> _REQUIRED ACTION_: Down to the last line, reproduce the data below exactly.

> _TASK DATA_:
▬▬▬

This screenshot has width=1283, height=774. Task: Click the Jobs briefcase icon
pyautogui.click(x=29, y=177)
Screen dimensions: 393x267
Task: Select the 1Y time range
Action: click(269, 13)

▬▬▬

> _EXPECTED ANSWER_:
This screenshot has width=1283, height=774. Task: Click the Jobs briefcase icon
pyautogui.click(x=29, y=177)
Screen dimensions: 393x267
Task: Select the 1Y time range
Action: click(269, 13)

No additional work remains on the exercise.